Each line of the material holding the word "agent" must be identified and copied.

Provided records |
· · · · ·
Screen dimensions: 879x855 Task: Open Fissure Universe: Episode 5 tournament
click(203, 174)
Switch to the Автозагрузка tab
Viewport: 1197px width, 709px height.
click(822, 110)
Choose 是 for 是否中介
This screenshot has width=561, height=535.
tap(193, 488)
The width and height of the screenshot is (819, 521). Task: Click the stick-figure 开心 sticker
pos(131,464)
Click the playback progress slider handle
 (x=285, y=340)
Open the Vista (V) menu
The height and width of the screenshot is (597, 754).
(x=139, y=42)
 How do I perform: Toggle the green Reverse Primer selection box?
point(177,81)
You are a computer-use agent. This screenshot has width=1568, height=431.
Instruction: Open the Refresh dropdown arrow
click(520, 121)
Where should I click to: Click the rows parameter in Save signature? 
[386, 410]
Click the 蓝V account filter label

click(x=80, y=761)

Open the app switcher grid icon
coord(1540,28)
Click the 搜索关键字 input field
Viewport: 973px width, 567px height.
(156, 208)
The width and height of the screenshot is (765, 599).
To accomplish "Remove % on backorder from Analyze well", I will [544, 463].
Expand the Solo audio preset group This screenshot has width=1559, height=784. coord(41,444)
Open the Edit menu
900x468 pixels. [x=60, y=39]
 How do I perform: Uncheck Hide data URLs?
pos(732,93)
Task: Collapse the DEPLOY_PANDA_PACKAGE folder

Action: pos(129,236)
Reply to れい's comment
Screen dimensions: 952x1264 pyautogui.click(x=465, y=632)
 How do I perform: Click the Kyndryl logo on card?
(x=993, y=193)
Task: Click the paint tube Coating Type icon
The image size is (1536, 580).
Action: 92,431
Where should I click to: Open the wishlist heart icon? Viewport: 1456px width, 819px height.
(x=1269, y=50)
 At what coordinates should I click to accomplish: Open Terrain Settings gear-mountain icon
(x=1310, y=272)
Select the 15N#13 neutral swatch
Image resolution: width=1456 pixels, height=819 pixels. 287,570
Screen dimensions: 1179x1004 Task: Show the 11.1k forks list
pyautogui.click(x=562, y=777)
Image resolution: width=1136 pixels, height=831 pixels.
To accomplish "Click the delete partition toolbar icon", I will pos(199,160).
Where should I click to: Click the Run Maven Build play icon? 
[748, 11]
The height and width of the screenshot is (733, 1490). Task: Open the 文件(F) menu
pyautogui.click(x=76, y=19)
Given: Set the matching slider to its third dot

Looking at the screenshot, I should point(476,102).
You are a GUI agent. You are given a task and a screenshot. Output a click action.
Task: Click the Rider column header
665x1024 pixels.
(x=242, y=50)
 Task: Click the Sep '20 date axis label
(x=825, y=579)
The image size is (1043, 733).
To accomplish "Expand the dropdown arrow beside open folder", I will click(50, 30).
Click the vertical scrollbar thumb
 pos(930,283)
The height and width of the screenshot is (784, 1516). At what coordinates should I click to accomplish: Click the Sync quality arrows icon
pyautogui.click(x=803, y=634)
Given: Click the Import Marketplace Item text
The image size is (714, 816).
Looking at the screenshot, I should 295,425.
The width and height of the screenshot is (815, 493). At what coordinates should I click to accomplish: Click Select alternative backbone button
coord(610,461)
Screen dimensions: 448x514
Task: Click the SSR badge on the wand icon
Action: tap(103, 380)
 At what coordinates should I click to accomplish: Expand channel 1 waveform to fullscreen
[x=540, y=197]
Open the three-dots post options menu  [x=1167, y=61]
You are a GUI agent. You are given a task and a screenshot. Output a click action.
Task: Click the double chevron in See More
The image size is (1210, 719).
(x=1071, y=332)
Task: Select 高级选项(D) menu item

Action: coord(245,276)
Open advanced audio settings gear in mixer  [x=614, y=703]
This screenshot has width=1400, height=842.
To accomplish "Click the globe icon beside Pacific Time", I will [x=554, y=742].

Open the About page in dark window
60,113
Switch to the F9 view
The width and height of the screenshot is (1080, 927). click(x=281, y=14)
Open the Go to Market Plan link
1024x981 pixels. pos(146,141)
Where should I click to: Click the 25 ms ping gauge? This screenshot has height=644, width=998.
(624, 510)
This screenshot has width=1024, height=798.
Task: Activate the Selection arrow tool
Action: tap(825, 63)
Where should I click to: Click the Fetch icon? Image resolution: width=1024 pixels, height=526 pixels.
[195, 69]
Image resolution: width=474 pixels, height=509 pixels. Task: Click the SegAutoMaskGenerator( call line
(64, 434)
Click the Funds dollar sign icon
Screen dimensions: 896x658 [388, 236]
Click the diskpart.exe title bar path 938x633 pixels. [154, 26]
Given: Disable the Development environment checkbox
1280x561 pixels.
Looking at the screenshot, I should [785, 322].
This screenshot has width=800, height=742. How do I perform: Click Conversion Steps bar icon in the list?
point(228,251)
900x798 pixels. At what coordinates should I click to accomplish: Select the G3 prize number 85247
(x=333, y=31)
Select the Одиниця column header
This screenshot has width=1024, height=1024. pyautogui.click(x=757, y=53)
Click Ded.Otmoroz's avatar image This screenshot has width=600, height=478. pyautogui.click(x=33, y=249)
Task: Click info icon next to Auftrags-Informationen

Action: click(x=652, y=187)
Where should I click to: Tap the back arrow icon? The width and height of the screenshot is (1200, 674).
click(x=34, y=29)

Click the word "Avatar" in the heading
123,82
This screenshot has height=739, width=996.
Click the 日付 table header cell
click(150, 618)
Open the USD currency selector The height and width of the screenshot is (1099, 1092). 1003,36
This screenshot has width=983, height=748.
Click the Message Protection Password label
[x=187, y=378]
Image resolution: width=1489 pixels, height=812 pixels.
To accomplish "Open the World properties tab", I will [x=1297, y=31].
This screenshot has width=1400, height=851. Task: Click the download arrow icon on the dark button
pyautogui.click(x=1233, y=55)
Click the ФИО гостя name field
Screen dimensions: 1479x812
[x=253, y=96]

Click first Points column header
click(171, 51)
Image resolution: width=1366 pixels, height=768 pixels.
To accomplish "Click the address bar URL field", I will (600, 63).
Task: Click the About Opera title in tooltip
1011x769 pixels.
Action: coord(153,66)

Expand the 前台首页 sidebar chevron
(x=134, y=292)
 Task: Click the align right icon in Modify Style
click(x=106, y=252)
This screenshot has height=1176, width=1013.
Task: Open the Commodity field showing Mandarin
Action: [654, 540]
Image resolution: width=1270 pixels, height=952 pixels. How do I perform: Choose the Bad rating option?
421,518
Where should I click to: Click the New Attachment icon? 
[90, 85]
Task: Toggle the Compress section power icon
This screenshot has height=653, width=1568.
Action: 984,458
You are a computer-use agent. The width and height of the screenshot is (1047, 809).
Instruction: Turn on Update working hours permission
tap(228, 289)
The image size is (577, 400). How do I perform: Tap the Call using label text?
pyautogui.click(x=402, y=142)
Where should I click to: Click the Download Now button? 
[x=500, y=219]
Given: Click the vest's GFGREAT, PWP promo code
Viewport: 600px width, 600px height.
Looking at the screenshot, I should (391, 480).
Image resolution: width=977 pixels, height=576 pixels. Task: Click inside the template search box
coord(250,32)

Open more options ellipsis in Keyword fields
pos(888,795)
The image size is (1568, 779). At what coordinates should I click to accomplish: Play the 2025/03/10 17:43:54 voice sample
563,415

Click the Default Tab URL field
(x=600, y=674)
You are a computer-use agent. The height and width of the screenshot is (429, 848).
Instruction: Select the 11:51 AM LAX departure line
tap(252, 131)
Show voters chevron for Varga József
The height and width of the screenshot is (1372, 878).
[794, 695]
· · · · ·
Response box |
You are a computer-use agent. This screenshot has width=1568, height=431.
You are a GUI agent. You are given a task and a screenshot. Output a click action.
You are a GUI agent. You are given a task and a screenshot. Output a click action.
You are a computer-use agent. The width and height of the screenshot is (1047, 809).
You are a computer-use agent. The height and width of the screenshot is (429, 848).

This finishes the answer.